Premier pas : un calculateur de pension de retraite, suffisamment précis pour indiquer à Marcel où et combien il doit mettre de côté pour assurer son train de vie une fois rangé des camions. Surfant sur les grandes angoisses de nos compatriotes, l’équipe prépare aussi un calculateur des frais de succession, puis, pour ceux à qui la vie a souri, un simulateur d’ISF. Avec un tel arsenal, il est temps de se doter d’une équipe capable de conseiller les clients sur les meilleurs produits où placer l’argent une fois celui-ci sorti des griffes du fisc, et d’un nom qui cause à l’oreille de madame Michu.
Grisbee touche au grisbi
Revoyant leurs classiques, Frédéric, Adrien, Emmanuel et Maxime dégotent enfin le plus évocateur des mots : grisbi, qui au passage devient Grisbee, filant la métaphore pour anticiper une prochaine internationalisation de l’entreprise ou faire un clin d’œil à l’abeille qui dans sa ruche produit le miel, simple image de l’épargnant ou symbole de l’économie de marché selon Mandeville et sa fable fameuse. On ne sait si le plus long fut de trouver le nom ou de développer les produits et services, toujours est-il que Grisbee est opérationnel en octobre 2016, soit un an et demi après avoir commencé à y penser sous cette forme.

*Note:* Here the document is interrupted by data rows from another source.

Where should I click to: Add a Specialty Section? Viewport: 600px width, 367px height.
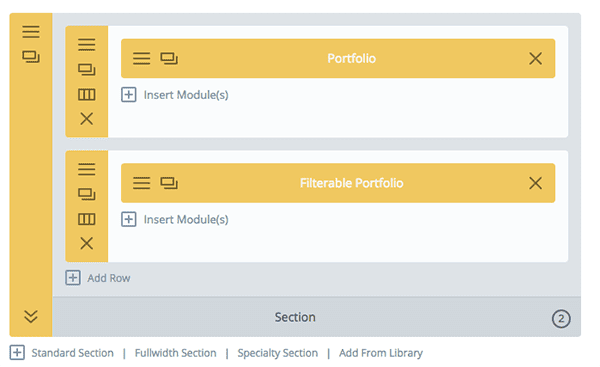click(277, 353)
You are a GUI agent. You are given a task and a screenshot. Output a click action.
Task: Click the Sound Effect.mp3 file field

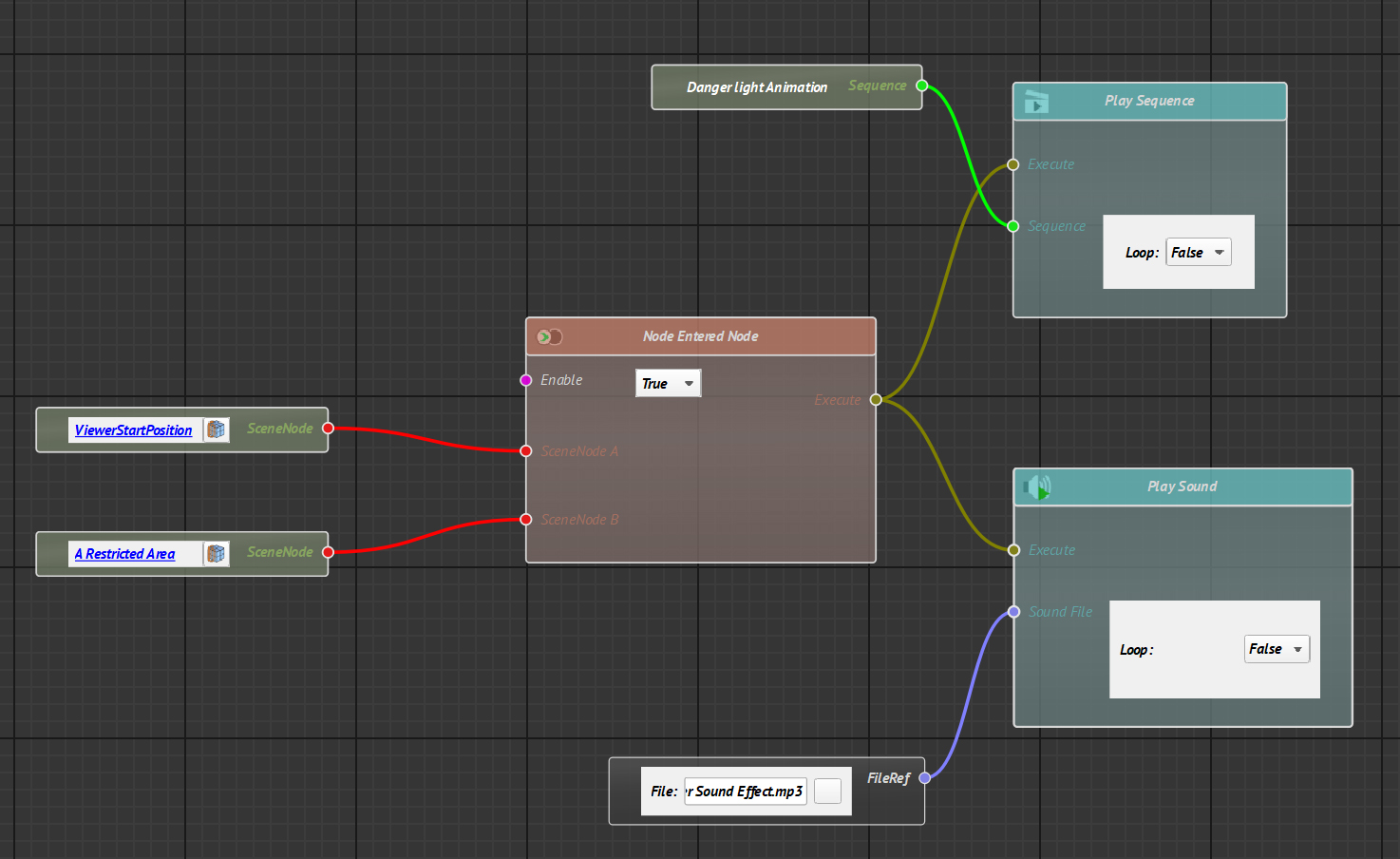[745, 792]
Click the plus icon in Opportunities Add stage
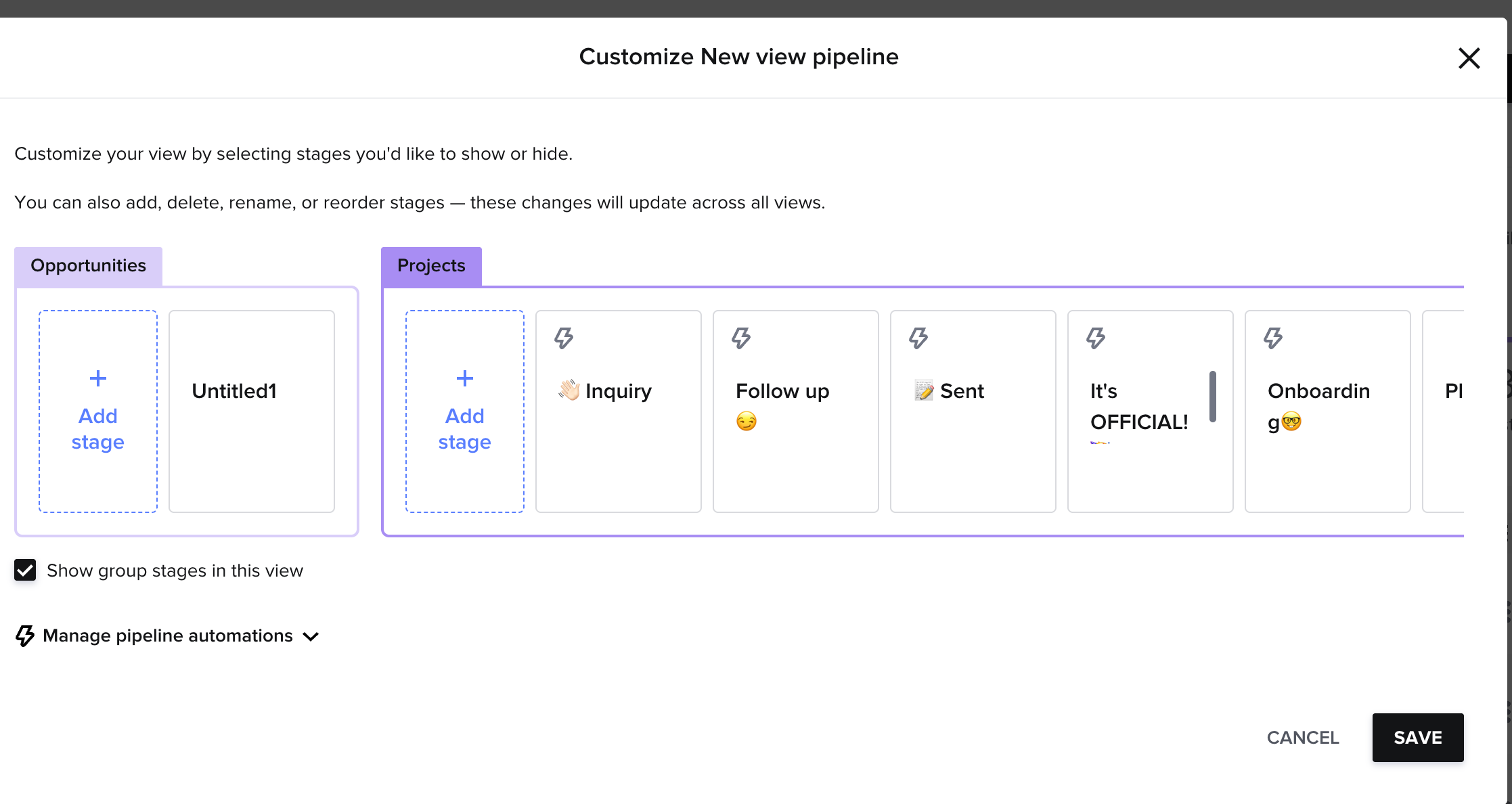The width and height of the screenshot is (1512, 804). coord(98,378)
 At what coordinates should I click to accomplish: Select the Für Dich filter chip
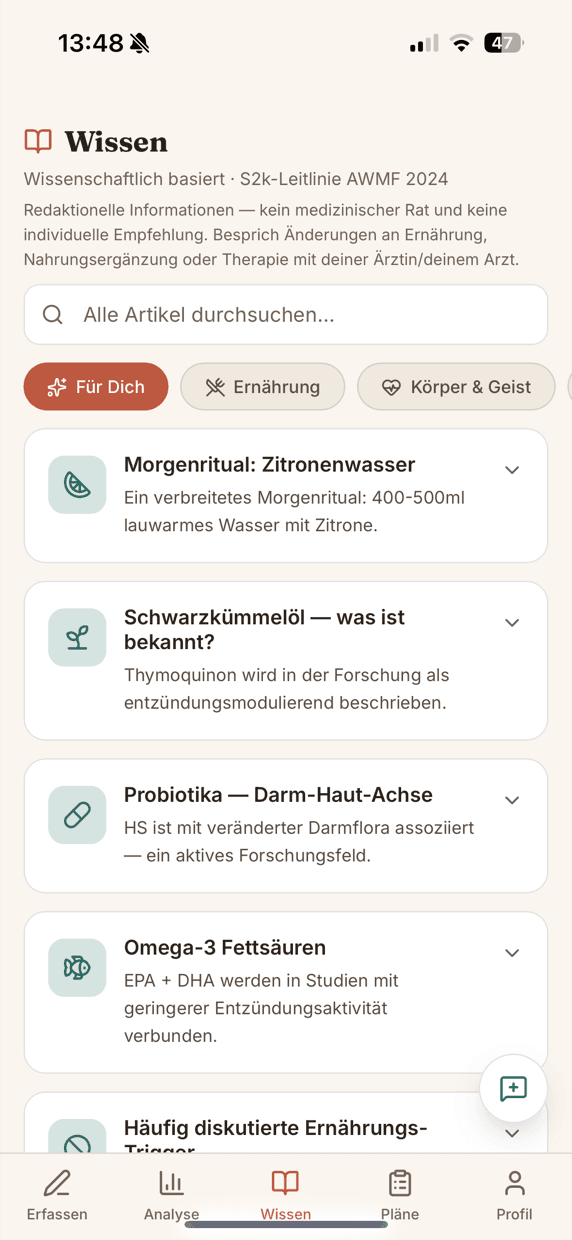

Au passage, l’équipe s’est dit qu’il serait dommage de développer un si bel outil, utilisable par tous, s’il doit rester l’apanage de quelques milliers d’initiés. Il faut donc se donner les moyens d’envisager les opérations à une autre échelle, de se structurer, d’accélérer le développement technique et commercial. Plutôt que de travailler à l’ancienne et de percer un coffre, les gars préfèrent entrer par la grande porte, façon start-up et que la banque leur propose directement l’argent. C’est le Crédit Mutuel Arkéa qui se montre alors le plus sensible à cette politesse de garçons bien élevés. Grisbee lève trois millions d’euros auprès de l’établissement mutualiste.
De quoi aller au bout du développement des outils en ligne, recruter une équipe de conseillers experts et mettre en place une sélection d’une quarantaine de produits financiers différents, y compris une assurance-vie maison. Celle-ci n’est pas la seule présentée ; attention aux différences des situations individuelles des clients oblige.
20 millions d’encours en 13 mois
A la fois plateforme permettant à l’utilisateur d’y voir clair dans l’ensemble de ses actions patrimoniales et cabinet de gestion privée, la start-up compte maintenant quinze personnes. Les conseillers répondent aux clients par téléphone, un bon tuyau par le bigophone valant mieux qu’un banquier sans expertise dans une agence, comme en témoignent les 20 millions d’euros d’encours confiés par les clients en treize mois.
Comme des tauliers voyant de jeunes rivaux marcher sur leurs platebandes, les banques et les cabinets de gestion privée surveillent d’un œil la réussite de Grisbee. Et si l’avenir lui appartenait déjà ? Des secteurs entiers dévorés par des jeunes loups ayant compris plus tôt que les autres qu’internet pouvait tout changer et emmener les clients fréquenter une autre crèmerie, on en a vu d’autres.
Quant à Adrien, Frédéric, Emmanuel et Maxime, maintenant qu’ils ont touché à l’aventure, ils se voient mal revenir à la Défense. « on ne devrait jamais quitter Montauban » disait Monsieur Fernand, eux ont retrouvé Versailles et une liberté qui leur est chère, l’avenir n’est pas encore écrit, mais une chose est certaine, il fallait y toucher !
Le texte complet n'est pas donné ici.